Inizia così il racconto di Innocenti Oseghale, imputato nel processo per la morte di Pamela Mastopietro, 18enne romana uccisa e fatta a pezzi il 30 gennaio 2018 a Macerata.

In aula il giovane nigeriano ha rilasciato una serie di dichiarazioni spontanee dando la sua versione dei fatti.

"Pamlea mi ha implorato di aiutarla in cambio di una prestazione sessuale - ha proseguito davanti alla Corte d'Assise - e abbiamo consumato il rapporto a Fontescodella, senza protezione. Non sono stato io ad ucciderla e ci tengo a dirlo davanti ai familiari".

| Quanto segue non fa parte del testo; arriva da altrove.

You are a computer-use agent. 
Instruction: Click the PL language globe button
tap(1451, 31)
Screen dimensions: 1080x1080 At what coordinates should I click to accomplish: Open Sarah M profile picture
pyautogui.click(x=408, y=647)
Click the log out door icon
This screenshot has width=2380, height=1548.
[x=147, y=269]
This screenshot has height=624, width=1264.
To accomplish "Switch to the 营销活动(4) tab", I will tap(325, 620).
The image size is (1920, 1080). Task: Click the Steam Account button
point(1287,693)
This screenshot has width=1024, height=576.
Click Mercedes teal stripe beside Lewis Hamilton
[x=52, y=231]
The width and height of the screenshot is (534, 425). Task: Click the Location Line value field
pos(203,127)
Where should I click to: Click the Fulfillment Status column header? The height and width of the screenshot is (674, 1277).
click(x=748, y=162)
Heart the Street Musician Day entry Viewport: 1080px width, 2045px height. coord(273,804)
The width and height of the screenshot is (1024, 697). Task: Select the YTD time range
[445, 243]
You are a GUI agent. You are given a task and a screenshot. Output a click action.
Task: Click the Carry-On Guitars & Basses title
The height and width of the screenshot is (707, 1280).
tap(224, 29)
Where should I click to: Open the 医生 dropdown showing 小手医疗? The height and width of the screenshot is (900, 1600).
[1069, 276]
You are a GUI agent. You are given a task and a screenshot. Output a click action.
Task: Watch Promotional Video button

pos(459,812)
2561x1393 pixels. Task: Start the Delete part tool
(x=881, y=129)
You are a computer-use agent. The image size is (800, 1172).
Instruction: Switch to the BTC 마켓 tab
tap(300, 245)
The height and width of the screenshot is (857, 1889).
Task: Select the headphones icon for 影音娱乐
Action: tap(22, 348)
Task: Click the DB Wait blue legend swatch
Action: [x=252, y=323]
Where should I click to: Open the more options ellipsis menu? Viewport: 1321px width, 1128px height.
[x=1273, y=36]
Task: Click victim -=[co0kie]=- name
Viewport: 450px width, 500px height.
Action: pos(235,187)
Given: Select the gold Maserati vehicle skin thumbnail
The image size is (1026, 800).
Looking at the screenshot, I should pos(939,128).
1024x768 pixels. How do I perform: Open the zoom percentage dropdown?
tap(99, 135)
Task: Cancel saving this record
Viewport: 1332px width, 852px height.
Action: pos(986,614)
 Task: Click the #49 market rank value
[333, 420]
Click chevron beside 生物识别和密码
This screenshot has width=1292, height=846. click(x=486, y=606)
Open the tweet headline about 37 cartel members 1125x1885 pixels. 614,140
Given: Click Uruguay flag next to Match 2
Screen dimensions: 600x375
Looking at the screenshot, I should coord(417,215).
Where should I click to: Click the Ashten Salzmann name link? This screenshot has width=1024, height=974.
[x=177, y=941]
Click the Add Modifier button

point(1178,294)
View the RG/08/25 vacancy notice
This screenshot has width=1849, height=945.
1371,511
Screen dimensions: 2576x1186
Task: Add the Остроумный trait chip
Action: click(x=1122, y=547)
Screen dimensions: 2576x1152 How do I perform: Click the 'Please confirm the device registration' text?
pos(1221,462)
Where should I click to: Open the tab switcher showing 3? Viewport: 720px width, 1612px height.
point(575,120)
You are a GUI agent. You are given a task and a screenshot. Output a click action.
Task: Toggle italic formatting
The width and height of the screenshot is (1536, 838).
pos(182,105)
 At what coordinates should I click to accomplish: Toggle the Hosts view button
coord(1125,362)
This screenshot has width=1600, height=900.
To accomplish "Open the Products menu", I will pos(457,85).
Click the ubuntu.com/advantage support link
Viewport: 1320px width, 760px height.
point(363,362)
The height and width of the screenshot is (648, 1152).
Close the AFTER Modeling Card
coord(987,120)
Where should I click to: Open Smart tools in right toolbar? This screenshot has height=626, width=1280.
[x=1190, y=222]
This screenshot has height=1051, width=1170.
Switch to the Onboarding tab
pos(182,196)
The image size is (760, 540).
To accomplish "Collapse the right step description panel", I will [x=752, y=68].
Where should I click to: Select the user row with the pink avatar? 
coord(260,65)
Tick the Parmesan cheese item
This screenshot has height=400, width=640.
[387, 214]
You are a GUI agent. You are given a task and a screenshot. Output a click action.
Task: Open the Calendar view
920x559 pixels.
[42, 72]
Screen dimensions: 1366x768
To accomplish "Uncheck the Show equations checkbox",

Oseghale è invece accusato di aver accoltellato la ragazza, facendone a pezzi il corpo per poi nasconderlo all'interno di due valige.

Sempre oggi, in tribunale, c'è stato un duro faccia a faccia tra le due tesi contrapposte: quella della Procura e della parte civile che sostengono che la ragazza sia stata uccisa da due coltellate al fegato, contro quella della difesa, convinta che la 18enne sia stata stroncata da overdose.

Versione quest'ultima ribadita dallo stesso Oseghale, secondo cui il giorno della morte si trovava con Pamela in cucina, dopo che entrambi avevano raggiunto la sua abitazione.

Dopo aver fatto sesso lei l'aveva lasciata nella stanza da sola a cucinare la pasta, mentre lui stava occupando di mettere un po' di musica.

E, ha spiegato, al suo ritorno ha trovato la ragazza a terra.

"Le fuoriusciva qualcosa dalla bocca. L'ho presa in braccio e l'ho appoggiata nel letto".

Una ricostruzione che, invece, non convince affatto i pm.